StructuredTextNG Vision


StructuredText has been found to be extremely useful, however, a number of shortcomings have become apparent with the current implementation:

  • Not everyone likes the ClassicStructuredTextRules, and it is too hard to change the rules used.
  • It is too hard to produce different kinds of output, other than the existing HTML (and MML) output.
  • Structuring and formatting are combined in such a way that the structuring information used to create the output is lost after processing. It would be useful to make the structure more accessible.


Provide a new implementation of StructuredText that addresses the above problems by satisfying the following goals:

  1. Make it much easier to adapt StructuredText to support different structuring rules and output options.
  2. Increase the maintainability of the StructuredText software.
  3. Provide a DOM interface to parsed StructuredText. *How do we plan to do this? It seems we would need some kind of NameSpace? to allow DOM addressibility, whereas currently StructuredText's structures are unnamed. Does providing a NameSpace? perhaps violate StructuredTextZen, or is that a nonissue since StructuredTextUsers won't see the DOM interface? --[zigg]?*

Risk Factors

  • Backward compatibility for products that depend on the current implementation of StructuredText


This project will have essentially the same scope as the original structured text project, which is to provide a Python-level interface for managing structured texts. Higher-level applications and interfaces (e.g. Wiki pages or Zope editing interfaces) are outside the scope of this effort.

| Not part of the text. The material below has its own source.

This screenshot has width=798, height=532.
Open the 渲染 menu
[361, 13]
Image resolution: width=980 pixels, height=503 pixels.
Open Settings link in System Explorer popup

gvanrossum (Mar 29, 2001 7:12 pm; Comment #1)
This vision, and the whole project, seems almost exclusively focused on fixing the ST software architecture, and not on fixing the rules. A current doc-sig discussion suggests that many of the problems with ST lie in the ClassicStructuredTextRules.
aexl (Jan 2, 2003 4:49 pm; Comment #2) Editor Remark Requested
this topic is parallel to many wiki discussions.

my conclusions are:

  • different structured text / wiki notations will evolve and users will pick the elements they need
  • some intermediate format will evolve, most probably an xml app

so in my opinion the way to go is

  • make the structured text engine more generic, a keyword for this is the "Recursive-Descent-Parser", examples are Yapps , kwParsing , TPG
  • store the text in parsed xml (e.g. xhtml)
  • render the text with xslt or some other declarative transformation

now some questions come into our mind:

  • performance: a generic parsing solution has its costs. but: parsing happens just once, the stored data is pre-parsed and rendering is quite cheap.
  • proof of inversion correctness: of course the rendering and the parsing process must satisfy r(p(x))=x and p(r(y))=y. the use of appropriate declarative descriptions for the parsing (Recursive-Descent grammar) and rendering (xslt) process makes this feasible.

this proposal has some more payoffs:

  • rendering content can be done in different ways (html, wap, xml, stx, ...)
  • dom comes in for free with an xml format
  • controlled editing: for many content maintainers this is an important point. example: authors should be able to use heading, links and images to write a magazine article, but not suffer from the temptation to use all the other fancy markup. this feature comes in for free if we customize the parser.
  • the xml can be checked for conformance with xml schema (controlled editing!)
  • xml content allows easy migration to wysiwyg editors like xopus ( which allows controlled editing governed by a xml schema!)

puh, when i started i thought to write "two sentences"...